Nigeria’s downstream oil and gas players are in the midst of one of the lowest revenue declines in their history of operations. In an industry used to the highs and lows of economic and commodity price cycles, 2020 poses one of the greatest challenges to oil and gas companies.
Total Plc, 11 Plc, MRS, Ardova and Conoil are some of the major downstream players (all quoted) that have suffered revenue declines and margin drops in one of the worst years in modern history.
- Conoil Plc, one of the major downstream players reported its 2020 9 months results revealing revenue declined 21.84% YoY t0 N88.1 billion.
- 11Plc, another major player in the sector, also saw its topline revenues plummet from N141.5 billion in the first 9 months of 2019 to N114.7 billion in the corresponding period in 2020.
- Total Nigeria Plc, one of the largest players in the downstream sector also recorded declining revenues. In 2019 it reported total sales of N181.6 billion compared to N117.3 billion in 2019. The 35% drop was the largest of the lot.
- The only outlier of the lot was Ardova Petroleum which somehow managed to record revenue growth with 2020 9 months revenue rising to N116 billion compared to N110.7 billion same period the year before.

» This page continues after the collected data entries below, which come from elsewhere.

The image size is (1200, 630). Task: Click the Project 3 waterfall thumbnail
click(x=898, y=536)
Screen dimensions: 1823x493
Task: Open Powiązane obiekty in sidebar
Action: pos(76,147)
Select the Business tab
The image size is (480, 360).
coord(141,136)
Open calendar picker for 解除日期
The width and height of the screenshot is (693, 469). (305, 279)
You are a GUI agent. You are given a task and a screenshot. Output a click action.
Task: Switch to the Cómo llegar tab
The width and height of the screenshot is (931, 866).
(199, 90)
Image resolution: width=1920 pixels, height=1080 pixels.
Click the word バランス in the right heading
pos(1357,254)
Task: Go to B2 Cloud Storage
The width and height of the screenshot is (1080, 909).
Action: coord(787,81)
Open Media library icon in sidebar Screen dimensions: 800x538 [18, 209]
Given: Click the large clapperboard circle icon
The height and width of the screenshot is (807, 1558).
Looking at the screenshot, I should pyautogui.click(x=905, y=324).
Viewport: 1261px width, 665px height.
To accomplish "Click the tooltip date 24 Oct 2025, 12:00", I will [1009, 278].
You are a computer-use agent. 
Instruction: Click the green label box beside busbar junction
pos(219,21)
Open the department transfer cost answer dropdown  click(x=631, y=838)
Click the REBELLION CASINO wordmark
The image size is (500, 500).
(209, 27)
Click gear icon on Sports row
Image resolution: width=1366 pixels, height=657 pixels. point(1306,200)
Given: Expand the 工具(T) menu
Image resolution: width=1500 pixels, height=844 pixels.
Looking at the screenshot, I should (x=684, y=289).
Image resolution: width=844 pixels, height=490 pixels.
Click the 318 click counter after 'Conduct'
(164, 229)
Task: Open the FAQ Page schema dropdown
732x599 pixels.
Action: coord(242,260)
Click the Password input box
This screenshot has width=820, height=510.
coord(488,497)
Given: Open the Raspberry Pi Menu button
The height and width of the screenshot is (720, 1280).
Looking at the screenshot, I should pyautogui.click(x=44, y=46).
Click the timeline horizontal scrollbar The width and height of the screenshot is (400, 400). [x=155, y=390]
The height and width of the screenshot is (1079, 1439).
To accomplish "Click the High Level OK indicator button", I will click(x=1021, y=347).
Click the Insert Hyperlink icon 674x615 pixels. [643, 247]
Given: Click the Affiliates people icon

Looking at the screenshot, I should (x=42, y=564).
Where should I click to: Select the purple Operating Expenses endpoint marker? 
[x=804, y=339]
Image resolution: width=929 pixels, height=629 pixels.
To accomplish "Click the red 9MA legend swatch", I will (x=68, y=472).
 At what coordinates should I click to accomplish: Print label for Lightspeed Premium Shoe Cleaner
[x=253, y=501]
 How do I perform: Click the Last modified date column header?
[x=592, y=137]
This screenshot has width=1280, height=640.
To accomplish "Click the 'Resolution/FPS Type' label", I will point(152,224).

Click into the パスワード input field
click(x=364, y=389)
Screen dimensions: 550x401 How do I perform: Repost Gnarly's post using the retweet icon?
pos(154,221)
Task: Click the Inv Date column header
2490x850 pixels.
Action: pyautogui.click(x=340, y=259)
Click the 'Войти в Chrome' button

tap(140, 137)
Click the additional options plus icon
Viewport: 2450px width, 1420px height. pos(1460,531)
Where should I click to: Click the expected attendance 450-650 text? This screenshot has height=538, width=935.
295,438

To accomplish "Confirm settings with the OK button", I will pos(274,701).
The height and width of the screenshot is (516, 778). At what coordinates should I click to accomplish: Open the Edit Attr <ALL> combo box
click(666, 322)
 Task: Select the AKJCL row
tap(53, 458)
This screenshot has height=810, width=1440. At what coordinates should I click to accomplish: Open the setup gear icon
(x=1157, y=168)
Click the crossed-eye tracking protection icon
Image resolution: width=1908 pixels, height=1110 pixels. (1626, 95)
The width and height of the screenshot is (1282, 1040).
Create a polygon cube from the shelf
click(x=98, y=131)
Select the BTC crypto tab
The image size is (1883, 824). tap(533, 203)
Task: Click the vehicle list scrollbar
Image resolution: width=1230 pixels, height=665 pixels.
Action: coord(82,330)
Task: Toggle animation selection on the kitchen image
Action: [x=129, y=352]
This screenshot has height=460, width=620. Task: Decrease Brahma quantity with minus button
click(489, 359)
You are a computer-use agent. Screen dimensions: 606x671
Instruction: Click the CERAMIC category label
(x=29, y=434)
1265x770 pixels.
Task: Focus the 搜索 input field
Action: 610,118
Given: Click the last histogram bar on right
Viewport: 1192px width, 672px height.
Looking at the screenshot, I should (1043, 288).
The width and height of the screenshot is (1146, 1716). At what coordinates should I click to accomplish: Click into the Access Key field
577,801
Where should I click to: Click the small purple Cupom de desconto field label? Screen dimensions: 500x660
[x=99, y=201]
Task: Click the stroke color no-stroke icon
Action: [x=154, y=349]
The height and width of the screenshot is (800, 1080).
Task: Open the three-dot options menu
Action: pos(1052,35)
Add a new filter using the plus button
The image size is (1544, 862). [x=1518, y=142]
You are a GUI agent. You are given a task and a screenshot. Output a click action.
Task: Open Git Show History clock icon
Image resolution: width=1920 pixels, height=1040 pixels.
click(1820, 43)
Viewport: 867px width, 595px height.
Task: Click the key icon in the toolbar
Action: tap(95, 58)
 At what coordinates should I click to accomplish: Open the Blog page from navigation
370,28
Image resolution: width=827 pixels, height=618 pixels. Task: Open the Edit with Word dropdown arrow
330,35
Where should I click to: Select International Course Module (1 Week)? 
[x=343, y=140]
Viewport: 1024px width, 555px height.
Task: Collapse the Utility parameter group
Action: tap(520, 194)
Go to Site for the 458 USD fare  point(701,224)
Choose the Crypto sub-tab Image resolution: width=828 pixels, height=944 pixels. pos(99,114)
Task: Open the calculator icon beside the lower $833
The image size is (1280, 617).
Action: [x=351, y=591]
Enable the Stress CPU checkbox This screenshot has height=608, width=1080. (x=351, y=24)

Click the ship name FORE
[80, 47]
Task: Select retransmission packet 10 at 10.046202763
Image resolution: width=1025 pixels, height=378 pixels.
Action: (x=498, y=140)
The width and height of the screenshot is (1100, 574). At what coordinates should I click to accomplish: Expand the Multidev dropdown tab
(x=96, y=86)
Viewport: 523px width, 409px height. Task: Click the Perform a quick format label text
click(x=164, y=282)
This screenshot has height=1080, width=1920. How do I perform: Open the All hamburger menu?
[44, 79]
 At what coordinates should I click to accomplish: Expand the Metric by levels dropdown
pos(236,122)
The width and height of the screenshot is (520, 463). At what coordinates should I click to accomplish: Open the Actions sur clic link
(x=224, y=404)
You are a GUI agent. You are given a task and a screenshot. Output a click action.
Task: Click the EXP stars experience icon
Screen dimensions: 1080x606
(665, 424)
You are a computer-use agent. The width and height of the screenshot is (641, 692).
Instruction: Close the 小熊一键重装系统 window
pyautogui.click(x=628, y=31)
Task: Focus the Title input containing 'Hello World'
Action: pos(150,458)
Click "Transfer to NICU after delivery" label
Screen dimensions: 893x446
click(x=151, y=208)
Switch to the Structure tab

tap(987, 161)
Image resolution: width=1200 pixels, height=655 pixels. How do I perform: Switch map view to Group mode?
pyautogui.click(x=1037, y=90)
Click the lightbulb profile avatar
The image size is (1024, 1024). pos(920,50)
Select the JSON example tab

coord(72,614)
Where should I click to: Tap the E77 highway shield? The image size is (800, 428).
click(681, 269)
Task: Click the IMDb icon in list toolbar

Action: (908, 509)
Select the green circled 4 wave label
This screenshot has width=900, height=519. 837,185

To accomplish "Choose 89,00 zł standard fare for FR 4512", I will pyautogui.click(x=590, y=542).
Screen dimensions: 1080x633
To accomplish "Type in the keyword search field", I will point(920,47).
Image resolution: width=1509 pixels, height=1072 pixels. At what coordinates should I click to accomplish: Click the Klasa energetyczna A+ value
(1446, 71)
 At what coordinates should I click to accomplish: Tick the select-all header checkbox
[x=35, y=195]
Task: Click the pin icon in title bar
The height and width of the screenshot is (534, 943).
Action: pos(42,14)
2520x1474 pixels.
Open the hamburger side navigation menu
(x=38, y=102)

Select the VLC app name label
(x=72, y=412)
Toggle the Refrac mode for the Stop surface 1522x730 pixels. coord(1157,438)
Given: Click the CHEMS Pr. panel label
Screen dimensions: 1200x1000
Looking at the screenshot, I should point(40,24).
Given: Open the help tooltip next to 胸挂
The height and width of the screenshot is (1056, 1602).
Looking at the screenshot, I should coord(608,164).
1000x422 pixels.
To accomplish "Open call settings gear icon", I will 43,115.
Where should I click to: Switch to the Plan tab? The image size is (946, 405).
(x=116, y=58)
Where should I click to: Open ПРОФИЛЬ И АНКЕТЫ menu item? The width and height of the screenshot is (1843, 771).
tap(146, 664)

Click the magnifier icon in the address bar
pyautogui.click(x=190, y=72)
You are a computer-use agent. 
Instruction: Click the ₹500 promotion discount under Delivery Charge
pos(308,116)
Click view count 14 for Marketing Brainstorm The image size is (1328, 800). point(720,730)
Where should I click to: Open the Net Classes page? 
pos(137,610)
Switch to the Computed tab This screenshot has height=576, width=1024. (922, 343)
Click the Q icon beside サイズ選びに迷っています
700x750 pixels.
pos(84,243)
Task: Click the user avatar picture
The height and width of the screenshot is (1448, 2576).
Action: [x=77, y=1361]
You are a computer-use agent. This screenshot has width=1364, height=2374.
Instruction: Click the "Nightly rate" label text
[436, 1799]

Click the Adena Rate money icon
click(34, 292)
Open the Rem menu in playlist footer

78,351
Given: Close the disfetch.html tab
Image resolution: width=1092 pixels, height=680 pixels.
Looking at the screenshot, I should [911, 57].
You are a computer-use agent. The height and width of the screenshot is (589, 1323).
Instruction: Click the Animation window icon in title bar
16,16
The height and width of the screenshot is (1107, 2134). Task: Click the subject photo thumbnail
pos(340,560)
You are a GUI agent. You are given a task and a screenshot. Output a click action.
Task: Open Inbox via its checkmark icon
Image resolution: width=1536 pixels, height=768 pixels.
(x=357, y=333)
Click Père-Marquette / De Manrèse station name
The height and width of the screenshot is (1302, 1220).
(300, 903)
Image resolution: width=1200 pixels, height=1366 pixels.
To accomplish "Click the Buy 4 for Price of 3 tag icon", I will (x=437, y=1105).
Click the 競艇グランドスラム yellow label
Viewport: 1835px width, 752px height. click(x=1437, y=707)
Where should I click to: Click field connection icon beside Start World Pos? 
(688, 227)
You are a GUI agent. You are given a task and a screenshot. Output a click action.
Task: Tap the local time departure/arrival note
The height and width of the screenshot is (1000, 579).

In general, revenues for the major oil and gas downstream players in the country fell by a whopping 21% from N646.8 billion in 2019 (9M) to N514.2 billion in the corresponding period in 2020. What is to blame for these declines? Covid-19!
The Covid-19 pandemic triggered a nationwide lockdown for most of 2020 that has negatively impacted demand for petroleum products across the country. The lockdown has grossly affected volumes for downstream oil and gas companies hitting their margins and profitability.
Businesses across the country such as manufacturers, airlines, restaurants, schools, the transportation sector and motor vehicle owners have all reduced their demand for fossil fuel.
The downstream sector has also struggled to take advantage of the drop in oil prices as they still need to deal with the multiple devaluation of the naira and being able to gain access to foreign exchange. Their inability to access the forex market leaves them with little choice but to continue to rely on NNPC, the sole importer of petroleum products for their inventories.
In a recent comment, the Chairman of Depot and Petroleum Products Marketers Association of Nigeria (DAPPMAN), Mrs. Winifred Akpani, lamented that “the inability to source FOREX from the official CBN FOREX window by independent marketers is continually hindering the effectiveness of the principles of DEMAND and SUPPLY market forces to correct the current inefficiencies in the pricing mechanisms adopted in the deregulation process.”
Mrs. Akpani also explained that inability of marketers to source FOREX creates a situation which can be described as “pseudo subsidy” in the market, suggesting that being forced to sell petroleum products at fixed prices means they cannot recover their importation cost, most of which is paid for in US dollars.
This is further exacerbated by the fact that the federal government regulates pricing irrespective of the unique operating costs of these private oil companies. Also, being the sole importer of petroleum products means the NNPC will likely pass on inefficiencies in managing cost to petroleum marketers, eliminating any chances of efficient pricing that can be obtained from increased competition. The effects of these are low profit margins and ‘never-shifting’ revenue positions, except for exceptional cases.
Last December, the Federal Government revealed it was ending its subsidy programme, increasing fuel to reflect its market cost. However, it balked after pressure from the labour unions, reducing prices without recourse to sector players.
Despite these challenges, the sector will likely eke out some profits largely due to cost cutting initiatives and income from ancillary businesses. However, dividend payment might be a challenge as it will be advisable for these companies to set aside cash for what could be a pivotal year.
The Petroleum Industry Bill (PIB) will likely be signed into law this year and will produce new investment opportunities for the downstream sector if things go as planned. The government will likely relinquish its hold on the sector and fully deregulate the downstream before the end of the year.
When it does, those with a strong balance sheet will be winners.